Microsoft AI’s First Reasoning Model and Anthropic Opus 4.8
Enterprise focus and incremental improvements
On June 2, 2026, Microsoft AI released its first reasoning model, a 35-billion-parameter model designed for multi-step agentic tasks. Unveiled at the Build developer conference, it scored similarly to Anthropic Opus 4.6 on the SWE Bench Pro coding benchmark. Notably, Microsoft trained the model only on clean, commercially safe data to address mounting AI copyright lawsuits, appealing specifically to enterprise clients. However, it remains unclear how Microsoft's approach compares to other labs, which have already released multiple advanced reasoning models.
On May 28, 2026, Anthropic released Opus 4.8, replacing Opus 4.7 at the same price. It offers faster thinking modes for one-third the cost of the earlier version and prioritizes coding abilities, scoring higher than 4.7 on two benchmarks but not fully beating OpenAI's GPT 5.5. Anthropic also claimed the model "reaches new highs on our measures of prosocial traits like supporting user autonomy and acting in the user's best interest," though definitions for these traits remain murky.
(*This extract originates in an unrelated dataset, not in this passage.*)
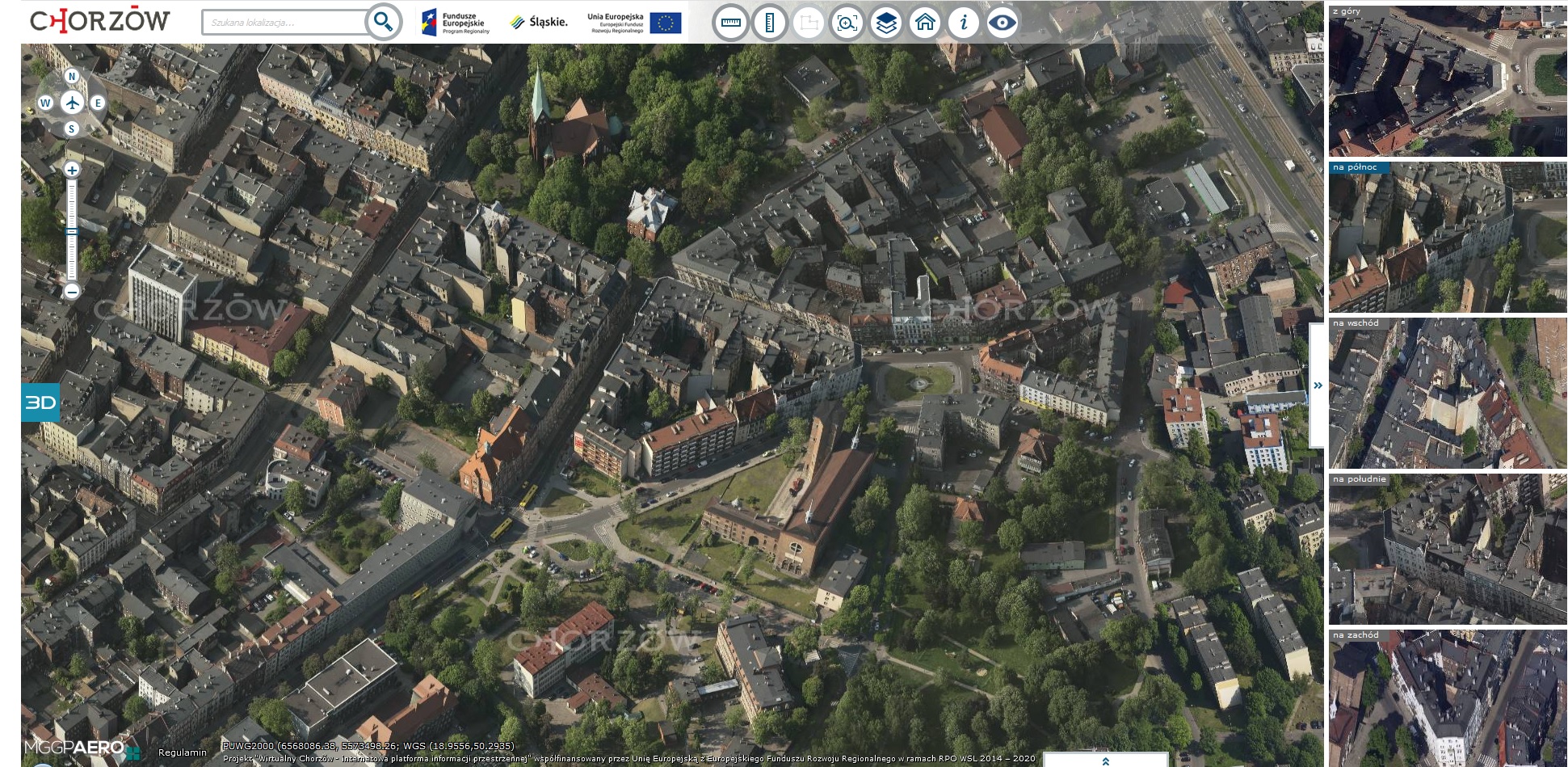This screenshot has width=1568, height=767.
Task: Collapse the side thumbnails panel arrow
Action: pos(1318,386)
The release underscores Anthropic's continued emphasis on safety and interpretability, even as it competes on performance.
Conclusion
What these releases mean for the AI landscape
The first half of 2026 has seen a flurry of AI model releases, with Anthropic dominating headlines due to both its advanced capabilities and the unprecedented government intervention surrounding Fable 5 and Mythos 5. Sonnet 5 offers a cost-effective agentic option, while Opus 4.8 provides incremental coding improvements. Microsoft's entry into reasoning models signals a late but enterprise-focused push. As the industry accelerates, stakeholders must weigh performance gains against safety, cost, and regulatory risks. ZDNET's tracker will continue to update as new models arrive, providing context to help readers discern which releases are truly worth their attention.